Las repercusiones de esta realidad son sentidas de forma individual como de país. Diferentes sondeos de opinión señalan que la falta de oportunidades de trabajo es sistemáticamente una de las principales preocupaciones de la población adulta.

A nivel de país, se trata de oportunidades perdidas. Si la potenciación de las capacidades en la infancia hubiese sido la principal meta de desarrollo, los efectos habrían trascendido de lo social a lo económico y lo fiscal. Según datos del BID, por cada año de aumento de la escolaridad promedio, la tasa de crecimiento anual incrementaría en 1.55 % del PIB. Asimismo, una fuerza laboral más formada habría impactado las tasas de trabajo decente. Según datos del PNUD, la universalización del trabajo decente habría conducido a un aumento de la recaudación tributaria en alrededor de 10 % del PIB.

De ahí que se pueda decir que los magros resultados fiscales, económicos y sociales de hoy, comenzaron con el descuido de la niñez y adolescencia. De hecho, como señalan Barnett y Gorey, la compleción del bachillerato está asociada al cuido, estimulación y potenciación en los primeros seis años de vida.
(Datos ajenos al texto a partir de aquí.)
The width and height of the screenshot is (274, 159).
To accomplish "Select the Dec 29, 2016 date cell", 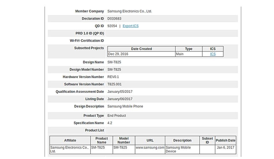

También, como ha demostrado el premio Nobel de Economía James Heckman, por cada dólar que se invierte en la infancia temprana se tienen retornos de 4 a 9 dólares en la etapa adulta.

En la actualidad, sin embargo, solo el 1.5 % de la población de 0 a 3 años asiste a una guardería o centro de educación inicial, y 66 % en edades de 4 a 6 años asiste a educación parvularia, de acuerdo con datos de DIGESTYC. En otras palabras, estamos haciendo más de lo mismo: desaprovechando el potencial de nuestros más pequeños ciudadanos de hoy y mañana.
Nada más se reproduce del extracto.